> [Job]
Copy out, word for word, the rows from the line containing "so click(x=722, y=496)." through the line containing "mutual matches icon is", including both of those lines.
- - - -
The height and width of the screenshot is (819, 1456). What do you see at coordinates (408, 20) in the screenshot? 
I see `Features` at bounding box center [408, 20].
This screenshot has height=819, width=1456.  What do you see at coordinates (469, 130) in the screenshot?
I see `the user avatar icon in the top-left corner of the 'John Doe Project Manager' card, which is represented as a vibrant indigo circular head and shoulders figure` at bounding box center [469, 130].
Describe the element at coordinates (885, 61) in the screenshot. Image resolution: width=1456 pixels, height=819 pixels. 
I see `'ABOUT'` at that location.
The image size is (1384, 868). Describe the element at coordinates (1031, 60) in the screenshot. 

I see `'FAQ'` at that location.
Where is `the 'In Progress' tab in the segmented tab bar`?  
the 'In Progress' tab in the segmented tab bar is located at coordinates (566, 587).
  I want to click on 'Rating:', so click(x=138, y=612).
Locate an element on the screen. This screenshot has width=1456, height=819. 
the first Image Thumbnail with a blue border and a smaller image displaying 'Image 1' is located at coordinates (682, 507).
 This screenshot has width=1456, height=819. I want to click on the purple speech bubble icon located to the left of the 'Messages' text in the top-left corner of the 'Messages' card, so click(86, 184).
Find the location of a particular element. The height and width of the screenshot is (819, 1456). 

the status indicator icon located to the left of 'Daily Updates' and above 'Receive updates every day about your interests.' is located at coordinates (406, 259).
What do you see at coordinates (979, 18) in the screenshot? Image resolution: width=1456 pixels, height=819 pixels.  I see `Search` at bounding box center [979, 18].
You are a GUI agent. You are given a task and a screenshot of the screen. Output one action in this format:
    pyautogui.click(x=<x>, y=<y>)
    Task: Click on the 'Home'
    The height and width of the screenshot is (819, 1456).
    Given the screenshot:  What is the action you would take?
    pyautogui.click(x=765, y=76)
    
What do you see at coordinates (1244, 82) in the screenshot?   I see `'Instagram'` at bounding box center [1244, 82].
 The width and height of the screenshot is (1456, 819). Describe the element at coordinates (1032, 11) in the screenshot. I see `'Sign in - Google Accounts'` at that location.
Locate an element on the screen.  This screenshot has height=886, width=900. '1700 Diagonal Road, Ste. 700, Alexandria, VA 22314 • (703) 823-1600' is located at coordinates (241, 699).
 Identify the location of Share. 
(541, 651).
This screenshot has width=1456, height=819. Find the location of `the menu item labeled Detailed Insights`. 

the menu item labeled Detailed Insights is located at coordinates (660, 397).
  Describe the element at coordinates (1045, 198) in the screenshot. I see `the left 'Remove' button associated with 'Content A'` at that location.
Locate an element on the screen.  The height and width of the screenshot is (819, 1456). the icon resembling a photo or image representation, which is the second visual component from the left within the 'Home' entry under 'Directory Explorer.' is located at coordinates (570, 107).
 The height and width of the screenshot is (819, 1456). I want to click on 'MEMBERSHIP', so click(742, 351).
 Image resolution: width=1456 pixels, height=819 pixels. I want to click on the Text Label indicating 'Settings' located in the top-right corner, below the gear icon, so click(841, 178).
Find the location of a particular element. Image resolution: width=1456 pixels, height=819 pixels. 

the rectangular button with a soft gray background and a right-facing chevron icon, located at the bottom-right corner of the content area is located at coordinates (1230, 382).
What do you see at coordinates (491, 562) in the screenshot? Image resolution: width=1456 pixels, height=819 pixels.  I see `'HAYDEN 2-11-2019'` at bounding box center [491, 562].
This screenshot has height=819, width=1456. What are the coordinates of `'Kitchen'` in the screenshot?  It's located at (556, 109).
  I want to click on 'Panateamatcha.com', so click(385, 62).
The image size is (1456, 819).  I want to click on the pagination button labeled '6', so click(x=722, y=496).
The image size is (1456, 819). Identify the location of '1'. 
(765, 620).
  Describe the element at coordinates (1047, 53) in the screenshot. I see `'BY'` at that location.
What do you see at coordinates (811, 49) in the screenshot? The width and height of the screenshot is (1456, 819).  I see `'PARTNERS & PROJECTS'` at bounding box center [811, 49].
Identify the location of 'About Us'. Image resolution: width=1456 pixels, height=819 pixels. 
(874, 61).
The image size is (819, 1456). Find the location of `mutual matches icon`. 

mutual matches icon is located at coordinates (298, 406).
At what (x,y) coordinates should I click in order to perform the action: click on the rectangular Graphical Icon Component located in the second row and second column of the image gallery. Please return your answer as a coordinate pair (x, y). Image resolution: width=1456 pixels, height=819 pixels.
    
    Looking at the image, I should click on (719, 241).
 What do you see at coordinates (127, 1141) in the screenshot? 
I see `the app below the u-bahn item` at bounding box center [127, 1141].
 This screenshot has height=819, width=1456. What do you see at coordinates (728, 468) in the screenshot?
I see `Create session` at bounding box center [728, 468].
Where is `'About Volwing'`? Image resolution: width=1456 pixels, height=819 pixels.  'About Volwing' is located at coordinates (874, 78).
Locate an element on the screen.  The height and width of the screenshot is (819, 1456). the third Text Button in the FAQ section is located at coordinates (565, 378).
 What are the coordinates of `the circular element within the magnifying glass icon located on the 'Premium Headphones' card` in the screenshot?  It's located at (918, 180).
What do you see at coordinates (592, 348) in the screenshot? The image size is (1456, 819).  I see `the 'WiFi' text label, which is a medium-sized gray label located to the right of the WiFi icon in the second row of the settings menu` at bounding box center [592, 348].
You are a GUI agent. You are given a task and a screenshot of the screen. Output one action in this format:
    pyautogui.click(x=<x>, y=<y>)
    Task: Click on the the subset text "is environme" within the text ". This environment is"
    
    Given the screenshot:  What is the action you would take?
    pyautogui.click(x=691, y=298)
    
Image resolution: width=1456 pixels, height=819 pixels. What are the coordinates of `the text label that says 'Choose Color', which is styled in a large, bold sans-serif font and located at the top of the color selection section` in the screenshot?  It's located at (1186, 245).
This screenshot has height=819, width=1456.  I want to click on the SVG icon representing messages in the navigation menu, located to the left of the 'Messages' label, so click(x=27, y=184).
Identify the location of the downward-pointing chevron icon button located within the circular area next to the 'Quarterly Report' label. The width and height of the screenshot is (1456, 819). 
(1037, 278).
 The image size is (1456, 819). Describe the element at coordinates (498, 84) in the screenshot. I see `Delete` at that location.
- - - -
> [Correct output]
The image size is (1456, 819).  I want to click on the pagination button labeled '6', so click(x=722, y=496).
The image size is (1456, 819). Identify the location of '1'. 
(765, 620).
  Describe the element at coordinates (1047, 53) in the screenshot. I see `'BY'` at that location.
What do you see at coordinates (811, 49) in the screenshot? The width and height of the screenshot is (1456, 819).  I see `'PARTNERS & PROJECTS'` at bounding box center [811, 49].
Identify the location of 'About Us'. Image resolution: width=1456 pixels, height=819 pixels. 
(874, 61).
The image size is (819, 1456). Find the location of `mutual matches icon`. 

mutual matches icon is located at coordinates (298, 406).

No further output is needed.